[TRECHO PARA LEITURA]

27 Junho 2013
Convocado pela presidente Dilma Rousseff, o plebiscito sobre a reforma política é uma operação complexa, envolve riscos de casuímos e, o que não deixa de ser uma ironia, pode deixar a reboque do processo o governo e o Partido dos Trabalhadores.
O problema é a relação das propostas que serão submetidas à população.
A reportagem é de Raymundo Costa e publicada pelo jornal Valor, 27-06-2013.
Há uma corrente dentro do Congresso, na qual se inclui o PMDB, segundo maior partido da Câmara e a maior bancada do Senado, que prefere a elaboração de perguntas genéricas.
Sobre o modelo eleitoral, por exemplo. A pergunta seria sobre se deve ser mantido o atual sistema de votação proporcional ou adotado o voto distrital. O eleitor também pode optar por uma combinação dos dois sistemas, ou seja, misto.
No que se refere ao financiamento das campanhas, deve ser público ou privado?
Feita a escolha, o Congresso faria o detalhamento nos artigos, parágrafos e incisos da PEC que tratará da reforma política. É onde mora o perigo.

[MATERIAL EXIBIDO]
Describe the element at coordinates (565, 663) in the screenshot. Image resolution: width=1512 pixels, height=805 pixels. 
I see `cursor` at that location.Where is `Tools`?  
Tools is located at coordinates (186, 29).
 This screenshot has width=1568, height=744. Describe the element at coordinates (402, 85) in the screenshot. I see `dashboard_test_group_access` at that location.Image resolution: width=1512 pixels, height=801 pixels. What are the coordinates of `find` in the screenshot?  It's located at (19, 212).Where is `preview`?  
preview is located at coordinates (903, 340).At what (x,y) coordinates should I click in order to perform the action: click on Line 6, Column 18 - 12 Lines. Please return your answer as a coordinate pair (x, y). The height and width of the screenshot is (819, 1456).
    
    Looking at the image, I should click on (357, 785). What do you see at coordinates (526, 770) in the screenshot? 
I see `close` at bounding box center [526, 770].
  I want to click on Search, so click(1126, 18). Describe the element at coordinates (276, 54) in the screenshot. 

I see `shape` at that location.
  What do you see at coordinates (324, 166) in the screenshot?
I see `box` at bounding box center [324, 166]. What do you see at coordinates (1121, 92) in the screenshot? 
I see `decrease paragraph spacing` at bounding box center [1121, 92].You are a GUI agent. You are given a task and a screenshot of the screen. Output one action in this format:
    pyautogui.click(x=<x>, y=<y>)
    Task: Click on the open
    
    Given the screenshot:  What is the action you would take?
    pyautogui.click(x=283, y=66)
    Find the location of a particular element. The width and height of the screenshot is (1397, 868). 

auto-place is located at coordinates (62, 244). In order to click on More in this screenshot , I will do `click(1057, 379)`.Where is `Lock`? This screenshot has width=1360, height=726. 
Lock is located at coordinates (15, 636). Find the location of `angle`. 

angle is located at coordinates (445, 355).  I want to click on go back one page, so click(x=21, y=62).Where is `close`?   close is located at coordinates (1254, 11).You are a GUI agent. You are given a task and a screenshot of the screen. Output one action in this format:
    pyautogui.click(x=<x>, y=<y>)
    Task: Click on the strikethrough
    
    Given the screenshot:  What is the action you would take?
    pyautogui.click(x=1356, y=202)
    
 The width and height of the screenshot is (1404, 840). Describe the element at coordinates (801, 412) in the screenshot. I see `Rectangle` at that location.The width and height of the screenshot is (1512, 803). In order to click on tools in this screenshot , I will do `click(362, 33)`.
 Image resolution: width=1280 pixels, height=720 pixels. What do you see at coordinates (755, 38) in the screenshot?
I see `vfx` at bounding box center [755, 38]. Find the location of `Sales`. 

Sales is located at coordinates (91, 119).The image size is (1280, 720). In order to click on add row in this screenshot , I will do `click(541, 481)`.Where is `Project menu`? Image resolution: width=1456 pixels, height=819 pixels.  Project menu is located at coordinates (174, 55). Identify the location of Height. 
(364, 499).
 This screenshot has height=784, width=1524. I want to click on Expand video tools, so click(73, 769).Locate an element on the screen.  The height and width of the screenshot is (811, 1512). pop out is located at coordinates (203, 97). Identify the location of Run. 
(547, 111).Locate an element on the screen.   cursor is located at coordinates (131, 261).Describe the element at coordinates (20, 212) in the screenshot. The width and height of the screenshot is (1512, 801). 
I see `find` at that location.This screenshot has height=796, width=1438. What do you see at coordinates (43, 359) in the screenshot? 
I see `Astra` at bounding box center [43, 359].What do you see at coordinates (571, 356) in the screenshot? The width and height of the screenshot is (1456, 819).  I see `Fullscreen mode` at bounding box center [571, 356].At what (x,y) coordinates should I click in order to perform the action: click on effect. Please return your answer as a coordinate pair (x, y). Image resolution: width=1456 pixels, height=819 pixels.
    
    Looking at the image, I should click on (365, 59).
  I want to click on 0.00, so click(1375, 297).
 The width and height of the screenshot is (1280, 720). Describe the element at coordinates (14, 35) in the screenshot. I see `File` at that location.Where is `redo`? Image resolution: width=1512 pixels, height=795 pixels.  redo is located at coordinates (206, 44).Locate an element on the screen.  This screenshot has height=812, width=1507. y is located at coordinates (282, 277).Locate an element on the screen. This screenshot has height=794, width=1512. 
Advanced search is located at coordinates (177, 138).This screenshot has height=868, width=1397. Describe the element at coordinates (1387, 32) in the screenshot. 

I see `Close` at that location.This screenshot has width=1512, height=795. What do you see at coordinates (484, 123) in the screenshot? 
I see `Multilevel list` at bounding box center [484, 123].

[PEDIDO POR ESCRITO A] Cite, do trecho sobre o plebiscito, a parte que se inicia com as palavras "Sobre o modelo" e vai até "mora o perigo.".
[PEDIDO POR ESCRITO B] Resuma em duas frases o trecho sobre o plebiscito.
Os registros não têm nenhuma relação com esta atividade.

[RESPOSTA A]
Sobre o modelo eleitoral, por exemplo. A pergunta seria sobre se deve ser mantido o atual sistema de votação proporcional ou adotado o voto distrital. O eleitor também pode optar por uma combinação dos dois sistemas, ou seja, misto.
No que se refere ao financiamento das campanhas, deve ser público ou privado?
Feita a escolha, o Congresso faria o detalhamento nos artigos, parágrafos e incisos da PEC que tratará da reforma política. É onde mora o perigo.

[RESPOSTA B] O plebiscito sobre a reforma política, convocado pela presidente Dilma Rousseff, é uma operação complexa que envolve riscos, e o problema está nas propostas que serão submetidas à população. Uma corrente do Congresso que inclui o PMDB prefere perguntas genéricas, como a escolha entre voto proporcional, distrital ou misto e entre financiamento público ou privado das campanhas, e o detalhamento ficaria a cargo do Congresso, onde mora o perigo.